I'm always uneasy when I borrow shame and discomfort from others. I do that when I watch 'The Station Agent', I think.
I love this movie. But, I'm uncomfortable with the way it resonates for me.
The central character is a little person. You know him as 'the Imp' from 'A Game of Thrones' on HBO-Peter Dinklage. He plays a lonely, introvert who shuts out the world before the world can hurt him. He encounters a lovely, but broken women, Patricia Clarkson, and a childlike man, Bobby Cannavale, who brings the group together.
It is a lovely little film. It has great performances and is touching.
I worry I am touched for the wrong reason. It may seem odd to ascribe a judgement to being moved by a picture. But, I borrow hardship and torment from others, when my life has been okay. In my mind I am sometimes ostracized. I am the other, and set apart from the world I want to touch.

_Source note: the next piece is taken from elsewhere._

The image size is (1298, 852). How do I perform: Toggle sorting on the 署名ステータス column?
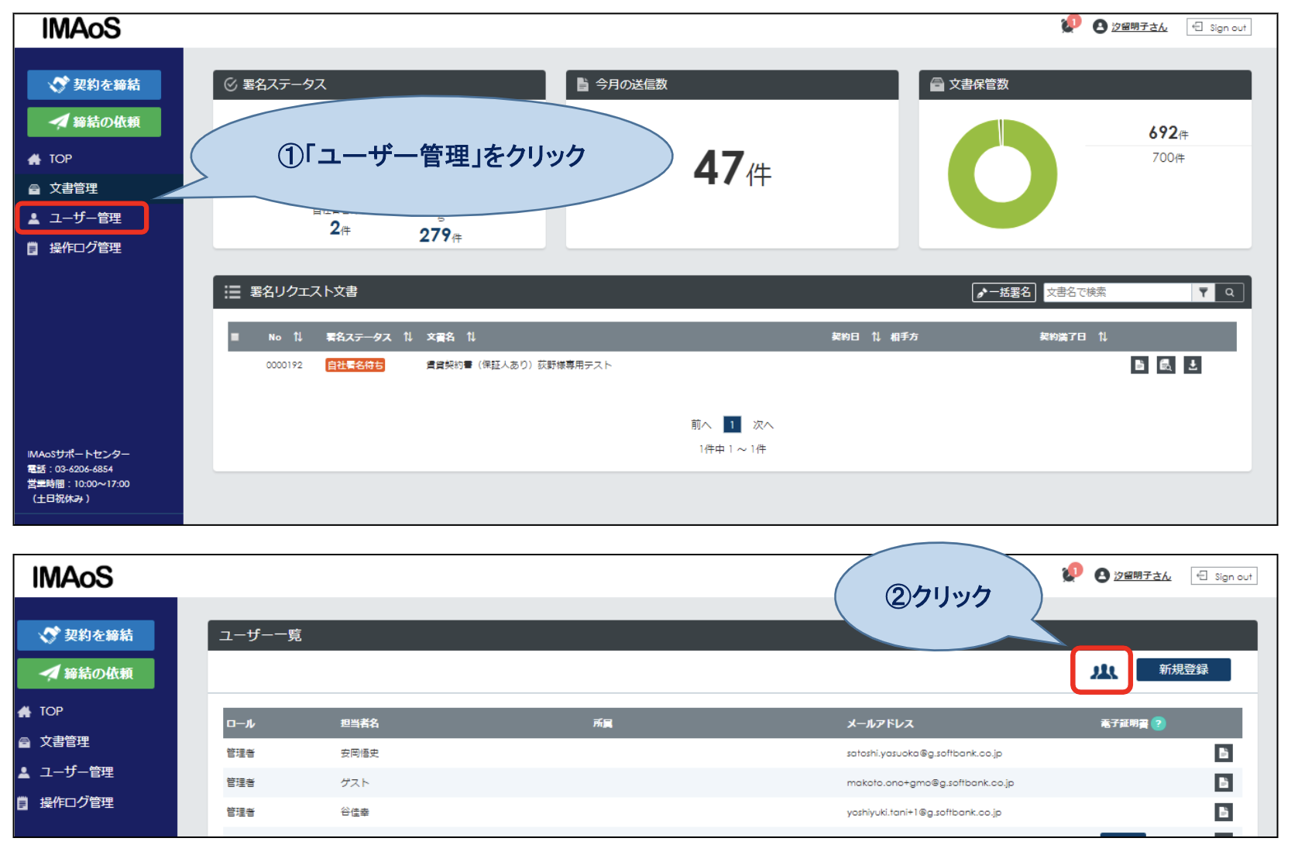pos(408,337)
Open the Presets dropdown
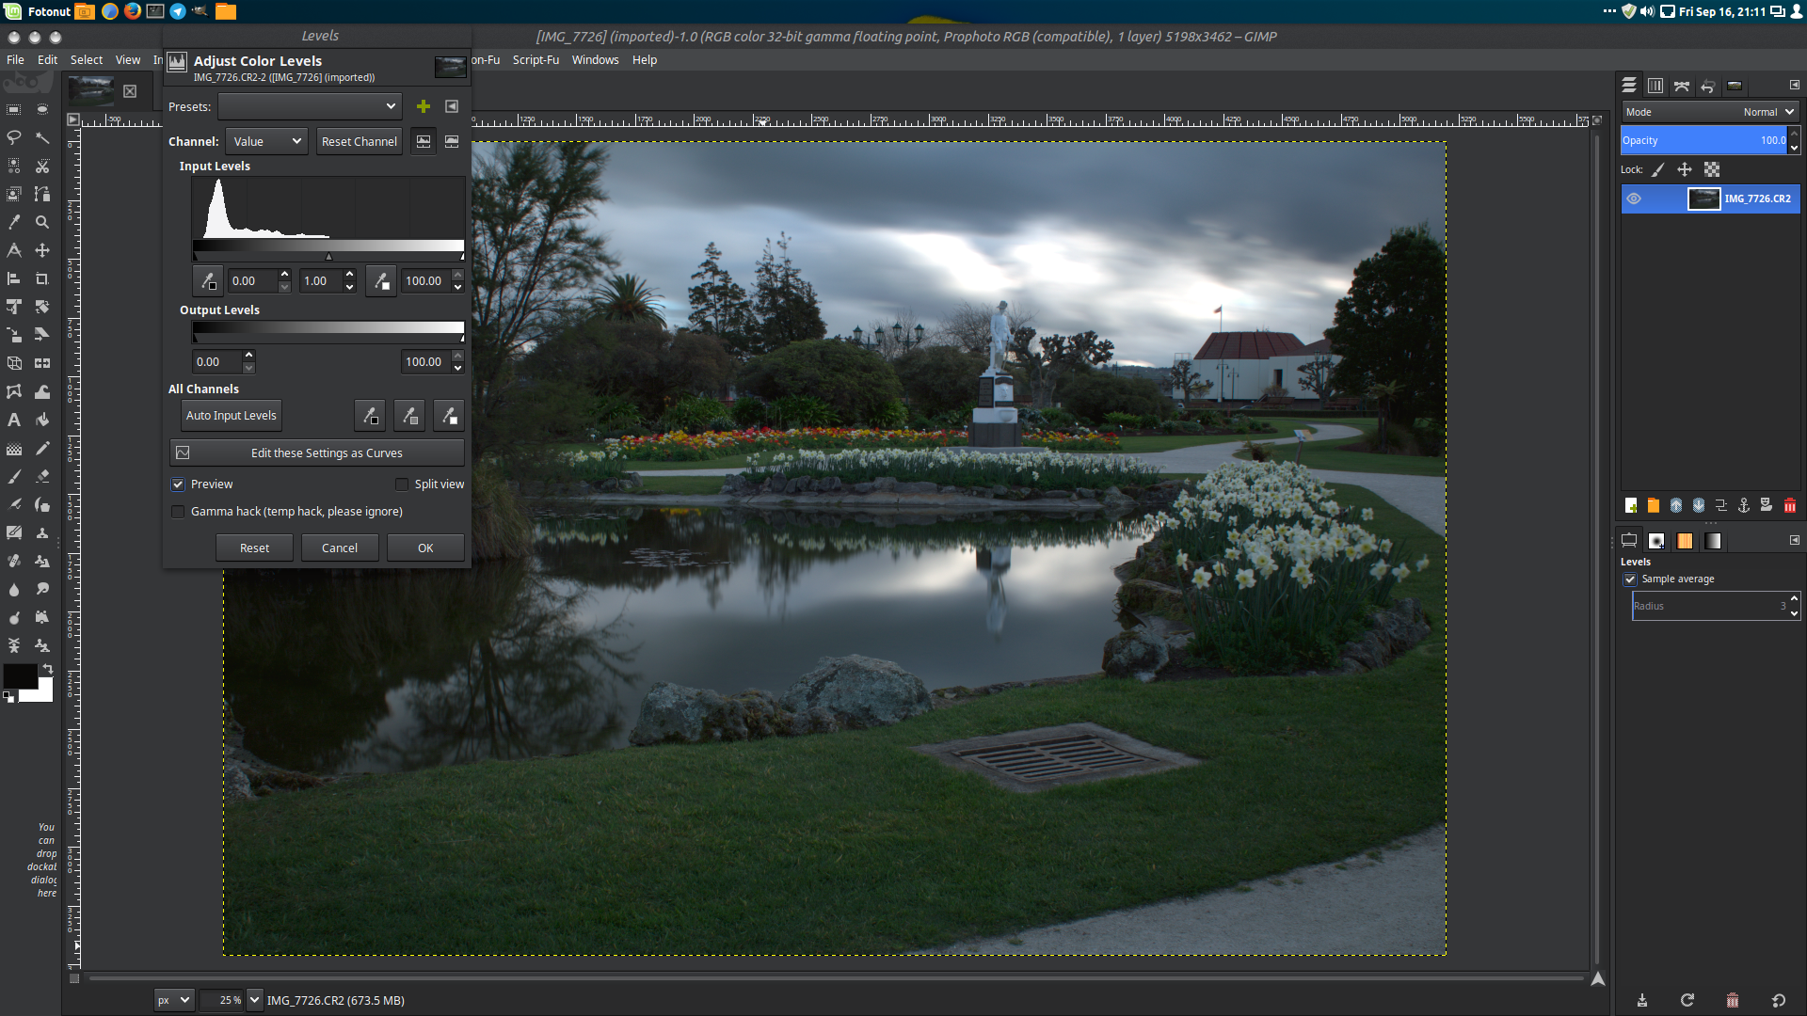1807x1016 pixels. pyautogui.click(x=310, y=106)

This is mundane and silly melancholy and bullshit.
I do look different, but I'm unlikely to be sent into a bell tower. I get the odd look, and the occasional question. But, I haven't lived a life like Peter Dinklage, or his screen counterpart. I feel bad, sometimes, when I borrow their pain and their story of perseverance.
My story arc is much shallower.
And, of course, neither should involve shame.
That said, wonderful movie. Watch. Enjoy. Let it carry your baggage for awhile. I do, even if it makes me pause.